=== Your instructions ===
Pull every line with "resolution" from the data.

=== Records to process ===
▼
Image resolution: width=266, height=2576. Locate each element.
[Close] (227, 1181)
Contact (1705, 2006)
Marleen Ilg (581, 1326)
▲
▼
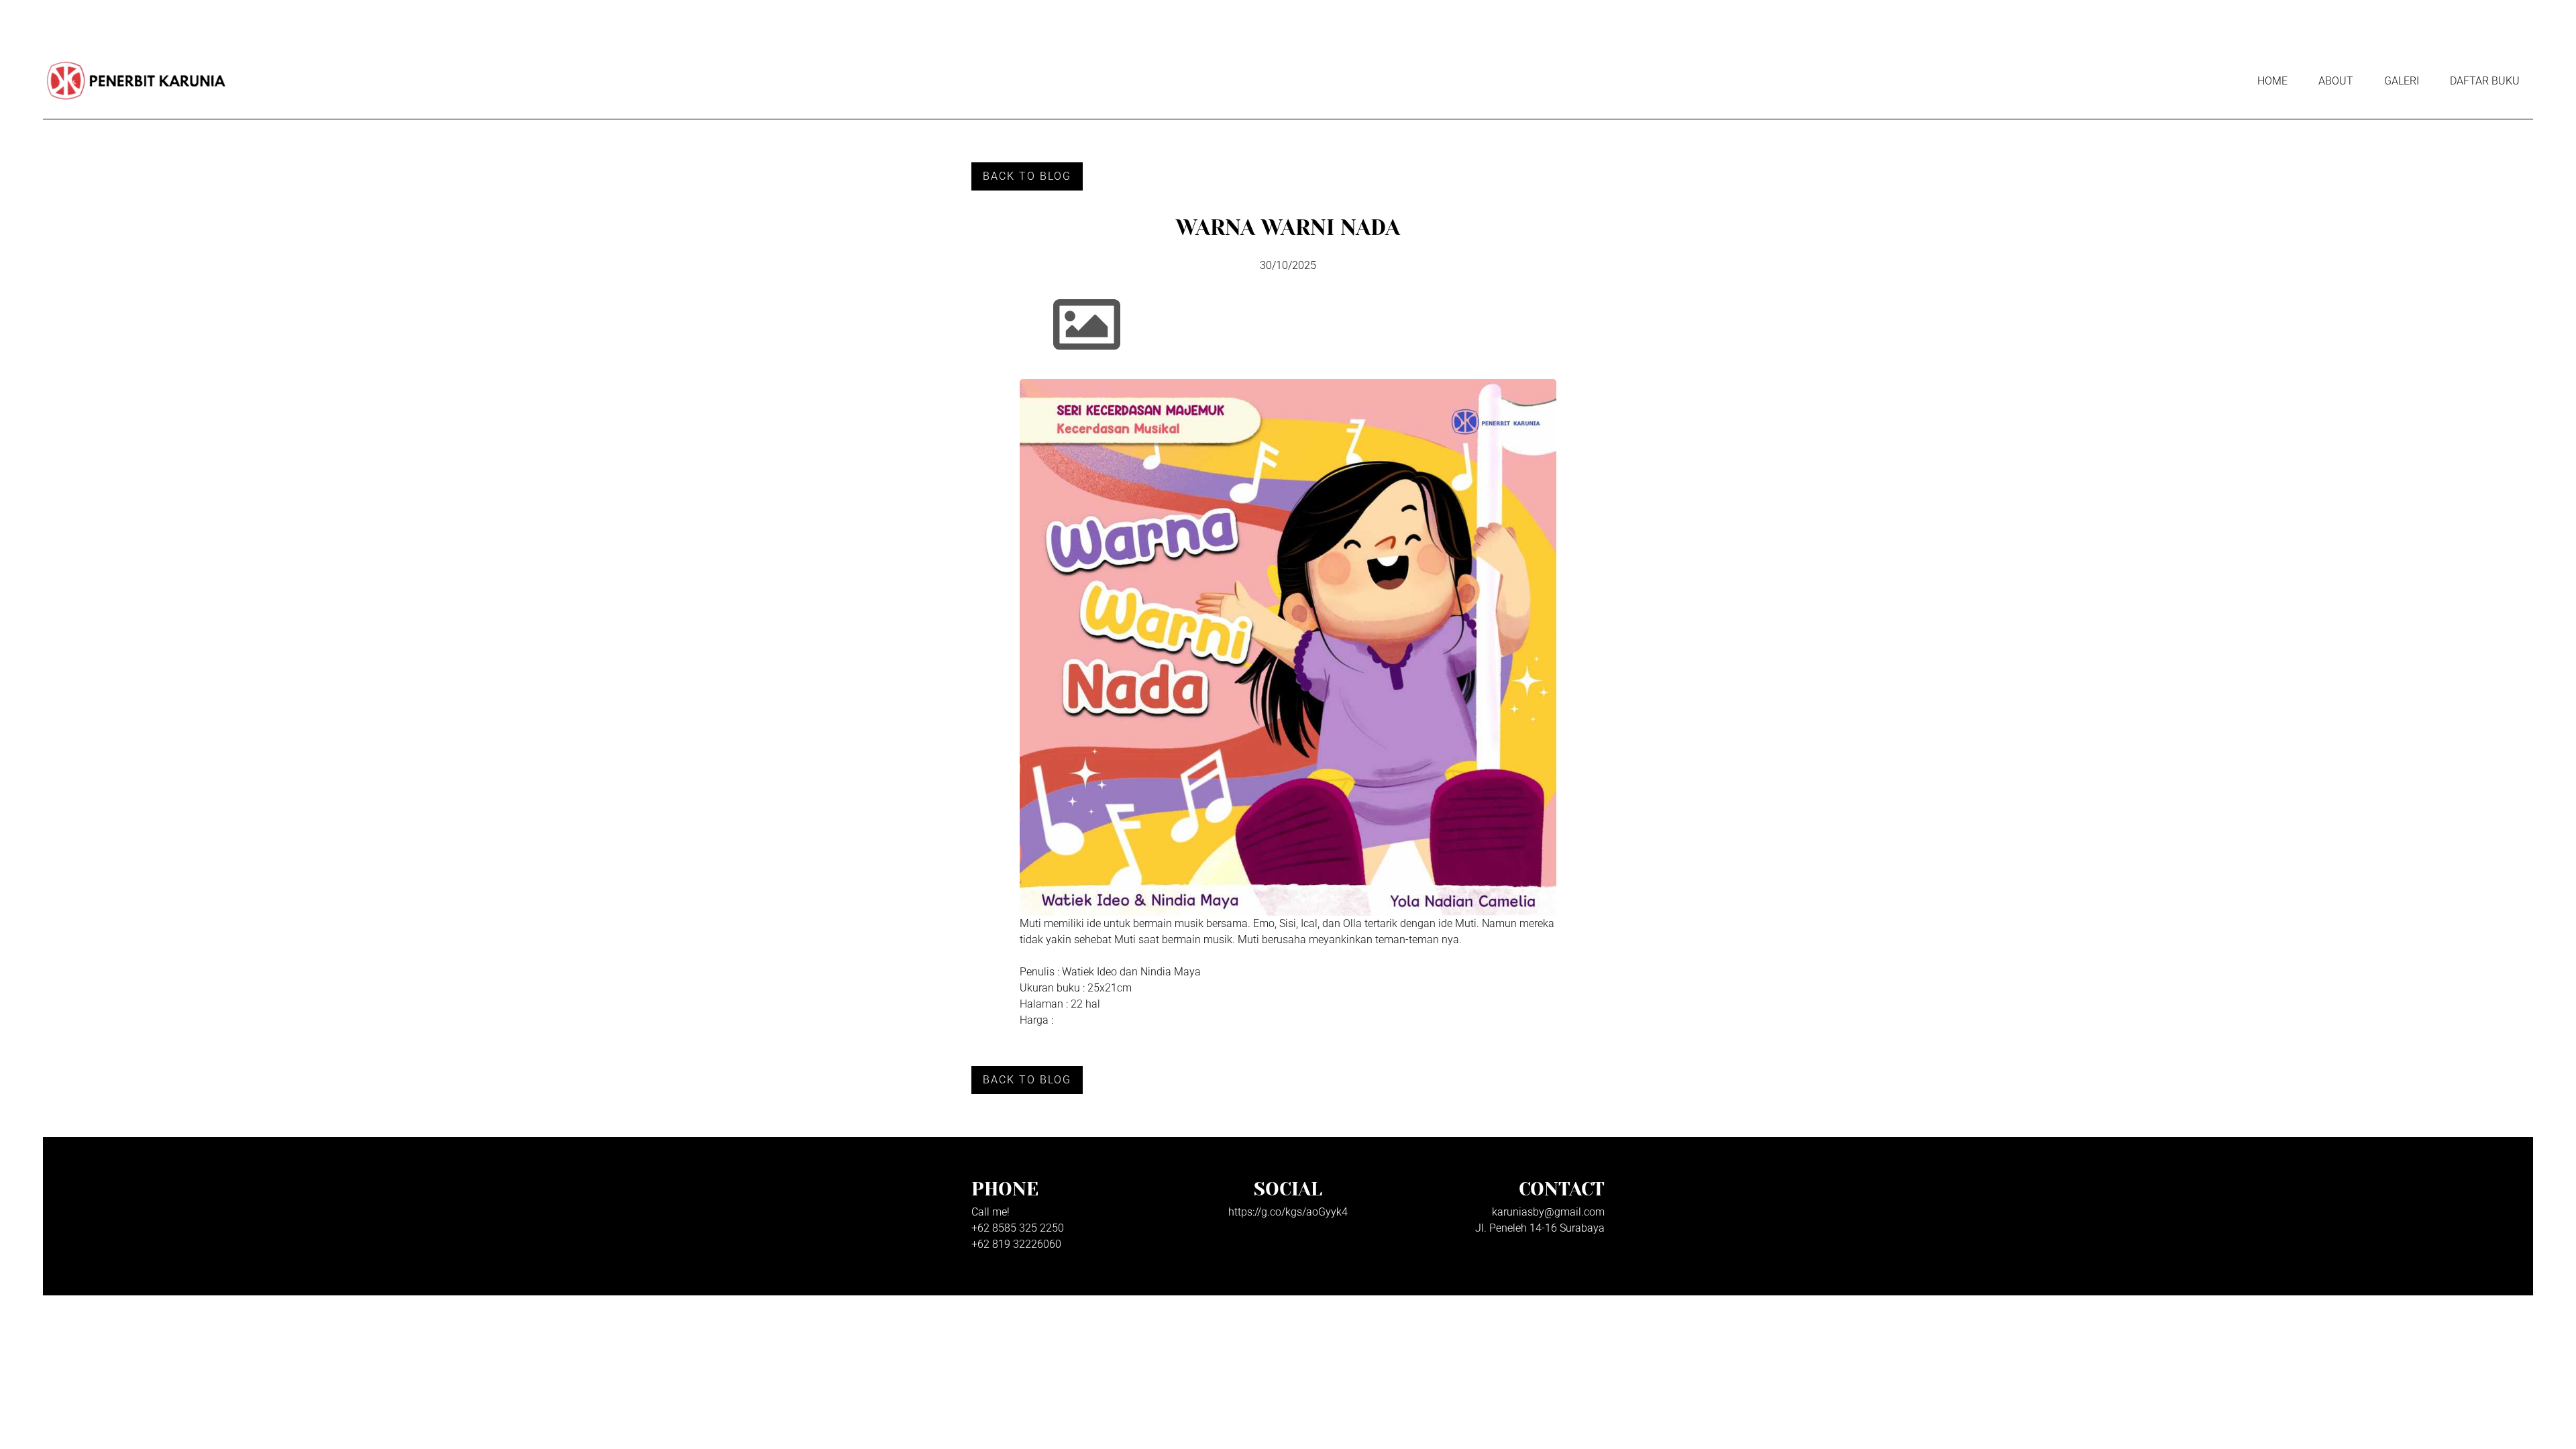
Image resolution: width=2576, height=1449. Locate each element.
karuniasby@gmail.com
▲
=== Reply to the task ===
Image resolution: width=266, height=2576. Locate each element.
Image resolution: width=2576, height=1449. Locate each element.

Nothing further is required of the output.